The Human Genome Project (HGP) was an international scientific research project with a primary goal to determine the sequence of chemical base pairs which make up DNA and to identify and map the approximately 20,000-25,000 genes of the human genome from both a physical and functional standpoint.

The project began in 1990 initially headed by James D. Watson at the U.S. National Institutes of Health. A working draft of the genome was released in 2000 and a complete one in 2003, with further analysis still being published. A parallel project was conducted outside of government by the Celera Corporation. Most of the government-sponsored sequencing was performed in universities and research centers from the United States, Canada, New Zealand and Britain. The mapping of human genes is an important step in the development of medicines and other aspects of health care.
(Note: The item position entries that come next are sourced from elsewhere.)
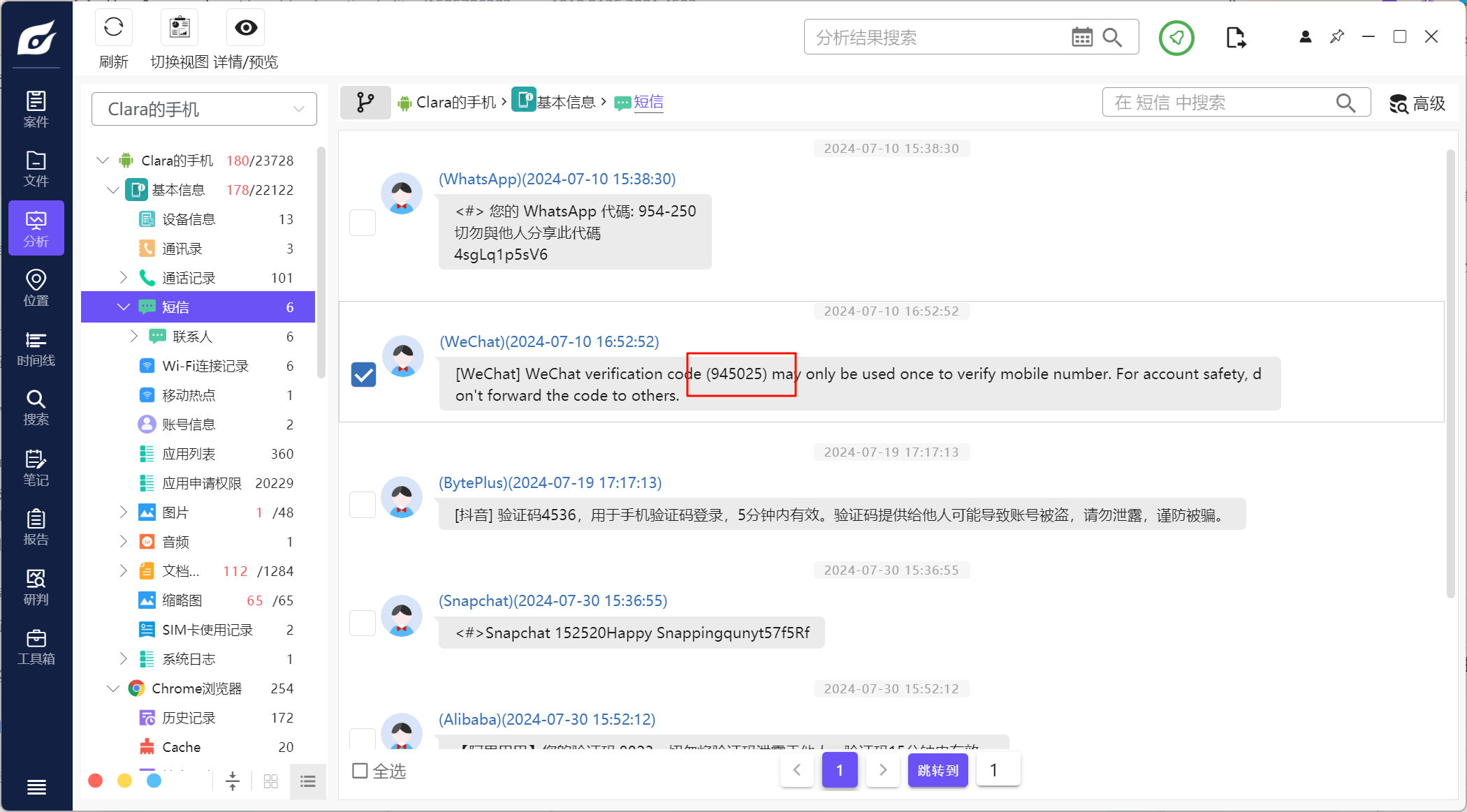The height and width of the screenshot is (812, 1467).
Task: Click the calendar icon in search box
Action: (1081, 38)
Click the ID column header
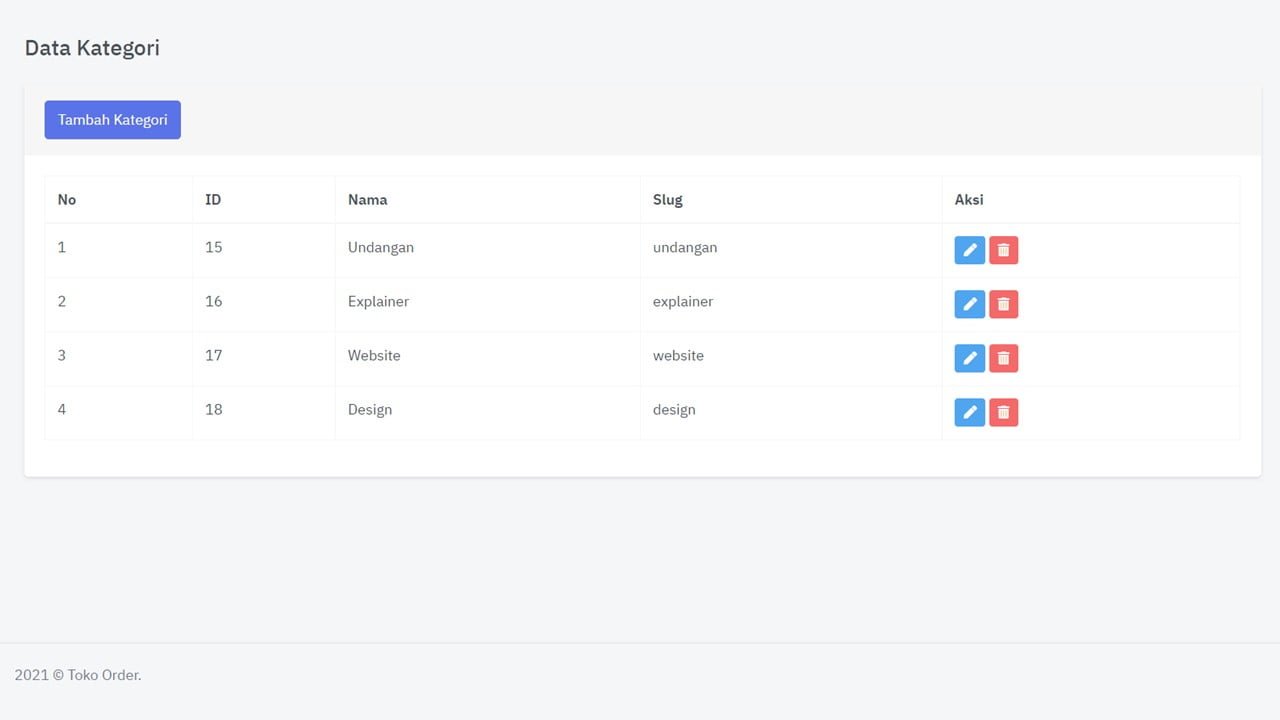 213,200
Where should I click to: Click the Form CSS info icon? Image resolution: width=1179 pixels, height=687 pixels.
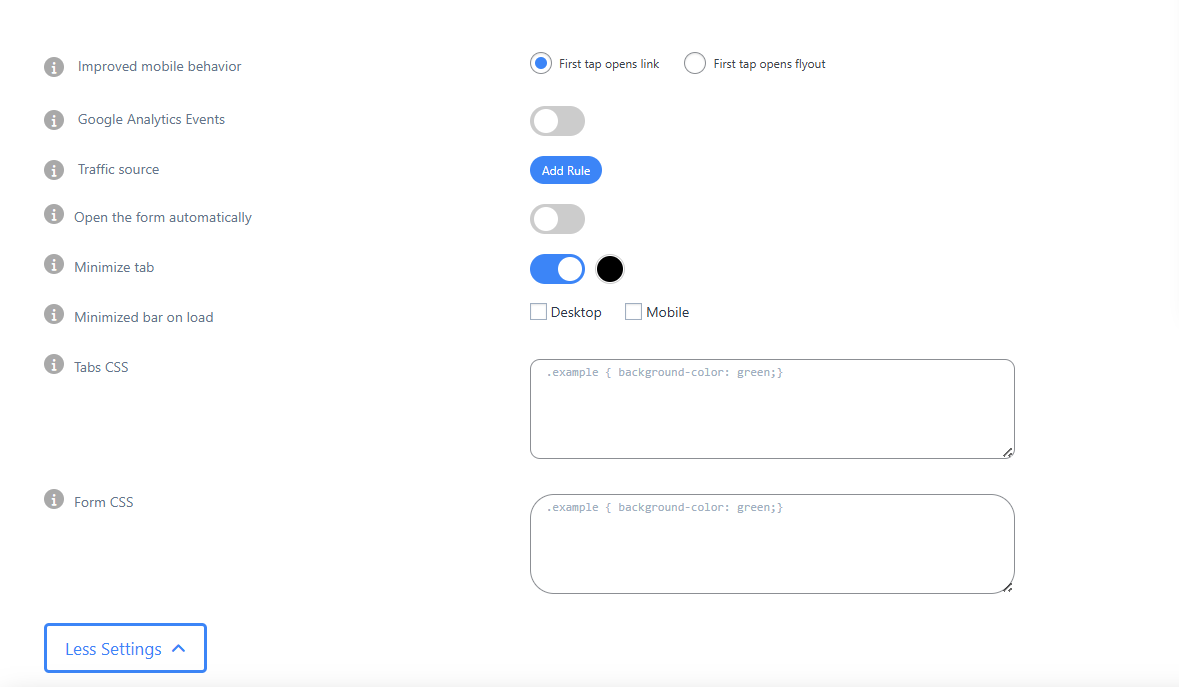click(54, 499)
While the objective of the Human Genome Project is to understand the genetic makeup of the human species, the project also has focused on several other nonhuman organisms such as E. coli, the fruit fly, and the laboratory mouse. It remains one of the largest single investigational projects in modern science.[citation needed]

The HGP originally aimed to map the nucleotides contained in a haploid reference human genome (more than three billion). Several groups have announced efforts to extend this to diploid human genomes including the International HapMap Project, Applied Biosystems, Perlegen, Illumina, JCVI, Personal Genome Project, and Roche-454.

The "genome" of any given individual (except for identical twins and cloned organisms) is unique; mapping "the human genome" involves sequencing multiple variations of each gene. The project did not study the entire DNA found in human cells; some heterochromatic areas (about 8% of the total) remain un-sequenced.